Frequently Asked Questions: BLAT

Topics

BLAT vs. BLAST
BLAT cannot find a sequence at all or not all expected matches
BLAT or In-Silico PCR finds multiple matches such as chr_alt or chr_fix even though only one is expected
BLAT use restrictions
Downloading BLAT source and documentation
Replicating web-based BLAT parameters in command-line version
Using the -ooc flag
Replicating web-based BLAT percent identity and score calculations
Replicating web-based BLAT "I'm feeling lucky" search results
Using BLAT for short sequences with maximum sensitivity
BLAT ALL genomes
BLAT ALL genomes: No matches found
Approximating web-based BLAT results using gfServer/gfClient
Standalone or gfServer/gfClient result start positions off by one
Protein-translated BLAT having different results
Querying BLAT programmatically using URLs

BLAT vs. BLAST

What are the differences between BLAT and BLAST?

BLAT is an alignment tool like BLAST, but it is structured differently. On DNA, BLAT works by keeping an index of an entire genome in memory. Thus, the target database of BLAT is not a set of GenBank sequences, but instead an index derived from the assembly of the entire genome. By default, the index consists of all non-overlapping 11-mers except for those heavily involved in repeats, and it uses less than a gigabyte of RAM. This smaller size means that BLAT is far more easily mirrored than BLAST. Blat of DNA is designed to quickly find sequences of 95% and greater similarity of length 40 bases or more. It may miss more divergent or shorter sequence alignments. (The default settings and expected behavior of standalone Blat are slightly different from those on the graphical version of BLAT.)

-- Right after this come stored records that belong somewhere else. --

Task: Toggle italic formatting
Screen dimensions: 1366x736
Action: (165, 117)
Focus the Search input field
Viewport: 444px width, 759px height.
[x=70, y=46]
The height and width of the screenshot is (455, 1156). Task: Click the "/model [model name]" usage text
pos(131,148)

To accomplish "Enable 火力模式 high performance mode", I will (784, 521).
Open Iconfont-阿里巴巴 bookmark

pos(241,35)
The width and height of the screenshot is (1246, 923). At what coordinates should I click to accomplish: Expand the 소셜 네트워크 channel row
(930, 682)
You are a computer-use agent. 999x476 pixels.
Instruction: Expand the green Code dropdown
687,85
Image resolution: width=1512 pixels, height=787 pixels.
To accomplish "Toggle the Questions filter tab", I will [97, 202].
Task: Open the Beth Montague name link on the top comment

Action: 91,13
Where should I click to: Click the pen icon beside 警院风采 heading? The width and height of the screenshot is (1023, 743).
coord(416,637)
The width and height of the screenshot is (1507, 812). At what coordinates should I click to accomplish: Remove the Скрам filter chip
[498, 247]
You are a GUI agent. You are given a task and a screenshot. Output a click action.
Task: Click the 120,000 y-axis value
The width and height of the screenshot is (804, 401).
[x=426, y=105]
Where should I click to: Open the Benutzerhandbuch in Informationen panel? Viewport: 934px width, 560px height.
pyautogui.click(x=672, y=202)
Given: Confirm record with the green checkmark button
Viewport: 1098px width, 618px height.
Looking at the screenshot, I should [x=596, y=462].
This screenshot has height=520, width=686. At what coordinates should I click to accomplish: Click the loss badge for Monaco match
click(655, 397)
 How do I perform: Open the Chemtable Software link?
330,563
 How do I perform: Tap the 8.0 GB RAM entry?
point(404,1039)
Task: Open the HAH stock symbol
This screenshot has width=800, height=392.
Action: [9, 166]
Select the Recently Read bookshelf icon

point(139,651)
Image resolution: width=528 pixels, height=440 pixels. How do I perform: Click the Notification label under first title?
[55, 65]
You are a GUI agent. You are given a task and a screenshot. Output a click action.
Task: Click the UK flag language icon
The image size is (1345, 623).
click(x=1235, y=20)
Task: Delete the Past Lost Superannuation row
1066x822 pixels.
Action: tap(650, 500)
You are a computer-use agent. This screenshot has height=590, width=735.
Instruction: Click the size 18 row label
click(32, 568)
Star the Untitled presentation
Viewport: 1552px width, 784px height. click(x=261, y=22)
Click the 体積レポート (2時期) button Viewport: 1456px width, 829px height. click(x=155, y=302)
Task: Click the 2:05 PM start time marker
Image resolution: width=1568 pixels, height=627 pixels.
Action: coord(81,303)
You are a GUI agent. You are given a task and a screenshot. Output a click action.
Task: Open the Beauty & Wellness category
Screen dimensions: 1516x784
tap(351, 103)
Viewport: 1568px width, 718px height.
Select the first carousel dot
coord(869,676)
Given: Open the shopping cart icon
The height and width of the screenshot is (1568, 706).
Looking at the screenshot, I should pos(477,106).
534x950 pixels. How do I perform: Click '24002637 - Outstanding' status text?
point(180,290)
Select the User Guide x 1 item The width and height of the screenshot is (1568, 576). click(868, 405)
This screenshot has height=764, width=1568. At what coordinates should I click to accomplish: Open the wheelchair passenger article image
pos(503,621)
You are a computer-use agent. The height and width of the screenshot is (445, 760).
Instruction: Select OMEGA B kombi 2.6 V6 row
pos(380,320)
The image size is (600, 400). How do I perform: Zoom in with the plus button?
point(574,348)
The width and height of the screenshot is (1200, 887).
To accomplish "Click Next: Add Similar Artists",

On proteins, BLAT uses 4-mers rather than 11-mers, finding protein sequences of 80% and greater similarity to the query of length 20+ amino acids. The protein index requires slightly more than 2 gigabytes of RAM. In practice -- due to sequence divergence rates over evolutionary time -- DNA BLAT works well within humans and primates, while protein Blat continues to find good matches within terrestrial vertebrates and even earlier organisms for conserved proteins. Within humans, protein Blat gives a much better picture of gene families (paralogs) than DNA Blat. However, BLAST and psi-BLAST at NCBI can find much more remote matches.

From a practical standpoint, BLAT has several advantages over BLAST:

speed (no queues, response in seconds) at the price of lesser homology depth
the ability to submit a long list of simultaneous queries in fasta format
five convenient output sort options
a direct link into the UCSC browser
alignment block details in natural genomic order
an option to launch the alignment later as part of a custom track

BLAT is commonly used to look up the location of a sequence in the genome or determine the exon structure of an mRNA, but expert users can run large batch jobs and make internal parameter sensitivity changes by installing command-line Blat on their own Linux server.

BLAT can't find a sequence or not all expected matches

I can't find a sequence with BLAT although I'm sure it is in the genome. Am I doing something wrong?

First, check if you are using the correct version of the genome. For example, two versions of the human genome are currently in wide use (hg19 and hg38) and your sequence may be only in one of them. Many published articles do not specify the assembly version so trying both may be necessary.

Very short sequences that go over a splice site in a cDNA sequence can't be found, as they are not in the genome. qPCR primers are a typical example. For these cases, try using In-Silico PCR and selecting a gene set as the target. In general, the In-Silico PCR tool is more sensitive and should be preferred for pairs of primers.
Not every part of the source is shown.